OUTPUT_MAPPING_FOLDER = f"{OUTPUT_DATA_FOLDER}/mapping"
CONFIG_FILE = f"{CONFIG_FOLDER}/config.json"


# CREATE THE OUTPUT FOLDER IF NOT EXISTING
if not os.path.exists(OUTPUT_MAPPING_FOLDER):
    os.makedirs(OUTPUT_MAPPING_FOLDER)
if not os.path.exists(CONFIG_FOLDER):
    os.makedirs(CONFIG_FOLDER)

## Creating Configuration File

In [None]:
config_dictionary = create_config.create_entity_mappings_config(EXCEL_MAPPING_FILE)
config_dictionary = create_config.create_relationship_mappings_config(EXCEL_MAPPING_FILE, config_dictionary)
create_config.write_config_json(config_dictionary, CONFIG_FILE)

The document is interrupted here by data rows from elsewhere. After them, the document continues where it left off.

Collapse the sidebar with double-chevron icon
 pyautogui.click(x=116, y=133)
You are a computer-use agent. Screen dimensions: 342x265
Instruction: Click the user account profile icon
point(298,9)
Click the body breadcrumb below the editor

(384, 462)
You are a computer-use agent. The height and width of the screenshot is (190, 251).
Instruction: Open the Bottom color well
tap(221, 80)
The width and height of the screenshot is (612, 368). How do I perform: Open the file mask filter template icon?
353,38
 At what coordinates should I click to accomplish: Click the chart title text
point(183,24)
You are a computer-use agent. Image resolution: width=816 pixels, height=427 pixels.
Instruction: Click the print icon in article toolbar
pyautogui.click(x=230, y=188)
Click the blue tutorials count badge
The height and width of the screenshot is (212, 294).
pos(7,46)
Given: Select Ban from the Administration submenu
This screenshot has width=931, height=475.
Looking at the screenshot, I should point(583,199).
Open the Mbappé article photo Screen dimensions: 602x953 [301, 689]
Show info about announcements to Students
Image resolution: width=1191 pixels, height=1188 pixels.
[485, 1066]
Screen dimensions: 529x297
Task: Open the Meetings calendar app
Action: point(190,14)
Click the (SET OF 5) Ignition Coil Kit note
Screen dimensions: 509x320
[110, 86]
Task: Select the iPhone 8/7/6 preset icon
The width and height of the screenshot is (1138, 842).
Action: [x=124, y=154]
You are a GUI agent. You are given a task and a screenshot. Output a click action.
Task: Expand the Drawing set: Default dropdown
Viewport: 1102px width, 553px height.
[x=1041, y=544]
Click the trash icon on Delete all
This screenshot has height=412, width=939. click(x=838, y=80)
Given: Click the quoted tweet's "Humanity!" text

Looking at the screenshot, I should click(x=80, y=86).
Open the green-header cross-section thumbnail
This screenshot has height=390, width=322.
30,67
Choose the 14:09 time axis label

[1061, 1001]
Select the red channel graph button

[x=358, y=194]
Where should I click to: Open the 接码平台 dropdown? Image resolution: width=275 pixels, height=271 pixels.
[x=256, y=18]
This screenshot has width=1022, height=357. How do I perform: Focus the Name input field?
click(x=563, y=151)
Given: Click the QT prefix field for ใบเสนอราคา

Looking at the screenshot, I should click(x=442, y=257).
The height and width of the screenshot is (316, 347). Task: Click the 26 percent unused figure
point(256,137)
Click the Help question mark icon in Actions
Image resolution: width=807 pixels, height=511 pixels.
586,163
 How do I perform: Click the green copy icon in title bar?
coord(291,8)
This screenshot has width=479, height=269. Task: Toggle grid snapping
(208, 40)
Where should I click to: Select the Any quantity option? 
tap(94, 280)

### Extracting Variables from Config

In [None]:
df = pd.read_json(CONFIG_FILE, typ="series")
ENTITY_LIST = df['entity_list']
RELATIONSHIP_LIST = df['relationship_list']

## Transform the raw data

In [None]:
transform.cache_entity_metadata(ENTITY_LIST, ENTITY_PATH)
transform.write_entity_data(INPUT_DATA_FOLDER, OUTPUT_DATA_FOLDER, OUTPUT_MAPPING_FOLDER, ENTITY_LIST, RELATIONSHIP_LIST)